__What is expected__
Reproduce every one of the following entries word for word, line by line.

__Provided material__
***

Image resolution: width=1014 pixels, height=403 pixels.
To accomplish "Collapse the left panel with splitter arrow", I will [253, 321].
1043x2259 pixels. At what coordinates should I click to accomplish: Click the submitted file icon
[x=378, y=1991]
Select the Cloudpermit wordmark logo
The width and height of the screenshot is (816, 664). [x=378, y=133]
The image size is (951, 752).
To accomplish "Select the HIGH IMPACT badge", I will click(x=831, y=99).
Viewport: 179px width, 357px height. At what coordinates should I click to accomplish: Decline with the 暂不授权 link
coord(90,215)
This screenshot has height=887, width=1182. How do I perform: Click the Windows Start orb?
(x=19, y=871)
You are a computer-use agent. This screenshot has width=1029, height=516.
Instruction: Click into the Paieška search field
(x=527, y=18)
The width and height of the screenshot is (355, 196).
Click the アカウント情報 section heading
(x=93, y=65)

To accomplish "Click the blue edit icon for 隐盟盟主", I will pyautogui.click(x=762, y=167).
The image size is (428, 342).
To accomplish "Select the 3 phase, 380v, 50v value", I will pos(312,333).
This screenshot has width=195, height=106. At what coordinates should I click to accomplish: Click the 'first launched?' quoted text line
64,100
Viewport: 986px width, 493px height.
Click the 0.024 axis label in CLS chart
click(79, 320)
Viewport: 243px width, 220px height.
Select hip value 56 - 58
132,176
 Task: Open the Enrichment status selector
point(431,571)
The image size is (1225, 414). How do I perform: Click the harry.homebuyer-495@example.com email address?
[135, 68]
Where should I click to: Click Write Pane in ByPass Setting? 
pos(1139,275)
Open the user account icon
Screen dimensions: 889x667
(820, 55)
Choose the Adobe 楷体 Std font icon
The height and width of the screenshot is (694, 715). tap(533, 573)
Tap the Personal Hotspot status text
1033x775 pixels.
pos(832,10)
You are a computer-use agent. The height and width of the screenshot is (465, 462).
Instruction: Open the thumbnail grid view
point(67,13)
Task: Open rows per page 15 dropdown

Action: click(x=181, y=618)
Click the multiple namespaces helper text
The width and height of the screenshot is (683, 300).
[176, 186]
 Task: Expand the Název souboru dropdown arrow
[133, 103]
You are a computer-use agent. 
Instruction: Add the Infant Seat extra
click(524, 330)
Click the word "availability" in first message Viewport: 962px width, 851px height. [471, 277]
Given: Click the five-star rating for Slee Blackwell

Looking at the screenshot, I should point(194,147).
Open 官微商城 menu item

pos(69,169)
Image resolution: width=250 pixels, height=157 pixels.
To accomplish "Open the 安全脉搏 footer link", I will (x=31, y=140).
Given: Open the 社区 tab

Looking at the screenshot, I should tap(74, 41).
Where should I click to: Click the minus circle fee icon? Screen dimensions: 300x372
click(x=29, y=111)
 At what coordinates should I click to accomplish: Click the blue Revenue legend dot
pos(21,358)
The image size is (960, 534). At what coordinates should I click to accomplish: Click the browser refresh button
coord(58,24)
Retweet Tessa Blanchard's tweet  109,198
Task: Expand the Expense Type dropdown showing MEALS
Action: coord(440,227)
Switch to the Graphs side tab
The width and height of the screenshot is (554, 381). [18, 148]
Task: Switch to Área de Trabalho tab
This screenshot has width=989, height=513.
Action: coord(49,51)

***

__Reply__
Image resolution: width=1014 pixels, height=403 pixels.
To accomplish "Collapse the left panel with splitter arrow", I will [253, 321].
1043x2259 pixels. At what coordinates should I click to accomplish: Click the submitted file icon
[x=378, y=1991]
Select the Cloudpermit wordmark logo
The width and height of the screenshot is (816, 664). [x=378, y=133]
The image size is (951, 752).
To accomplish "Select the HIGH IMPACT badge", I will click(x=831, y=99).
Viewport: 179px width, 357px height. At what coordinates should I click to accomplish: Decline with the 暂不授权 link
coord(90,215)
This screenshot has height=887, width=1182. How do I perform: Click the Windows Start orb?
(x=19, y=871)
You are a computer-use agent. This screenshot has width=1029, height=516.
Instruction: Click into the Paieška search field
(x=527, y=18)
The width and height of the screenshot is (355, 196).
Click the アカウント情報 section heading
(x=93, y=65)

To accomplish "Click the blue edit icon for 隐盟盟主", I will pyautogui.click(x=762, y=167).
The image size is (428, 342).
To accomplish "Select the 3 phase, 380v, 50v value", I will pos(312,333).
This screenshot has width=195, height=106. At what coordinates should I click to accomplish: Click the 'first launched?' quoted text line
64,100
Viewport: 986px width, 493px height.
Click the 0.024 axis label in CLS chart
click(79, 320)
Viewport: 243px width, 220px height.
Select hip value 56 - 58
132,176
 Task: Open the Enrichment status selector
point(431,571)
The image size is (1225, 414). How do I perform: Click the harry.homebuyer-495@example.com email address?
[135, 68]
Where should I click to: Click Write Pane in ByPass Setting? 
pos(1139,275)
Open the user account icon
Screen dimensions: 889x667
(820, 55)
Choose the Adobe 楷体 Std font icon
The height and width of the screenshot is (694, 715). tap(533, 573)
Tap the Personal Hotspot status text
1033x775 pixels.
pos(832,10)
You are a computer-use agent. The height and width of the screenshot is (465, 462).
Instruction: Open the thumbnail grid view
point(67,13)
Task: Open rows per page 15 dropdown

Action: click(x=181, y=618)
Click the multiple namespaces helper text
The width and height of the screenshot is (683, 300).
[176, 186]
 Task: Expand the Název souboru dropdown arrow
[133, 103]
You are a computer-use agent. 
Instruction: Add the Infant Seat extra
click(524, 330)
Click the word "availability" in first message Viewport: 962px width, 851px height. [471, 277]
Given: Click the five-star rating for Slee Blackwell

Looking at the screenshot, I should point(194,147).
Open 官微商城 menu item

pos(69,169)
Image resolution: width=250 pixels, height=157 pixels.
To accomplish "Open the 安全脉搏 footer link", I will (x=31, y=140).
Given: Open the 社区 tab

Looking at the screenshot, I should tap(74, 41).
Where should I click to: Click the minus circle fee icon? Screen dimensions: 300x372
click(x=29, y=111)
 At what coordinates should I click to accomplish: Click the blue Revenue legend dot
pos(21,358)
The image size is (960, 534). At what coordinates should I click to accomplish: Click the browser refresh button
coord(58,24)
Retweet Tessa Blanchard's tweet  109,198
Task: Expand the Expense Type dropdown showing MEALS
Action: coord(440,227)
Switch to the Graphs side tab
The width and height of the screenshot is (554, 381). [18, 148]
Task: Switch to Área de Trabalho tab
This screenshot has width=989, height=513.
Action: coord(49,51)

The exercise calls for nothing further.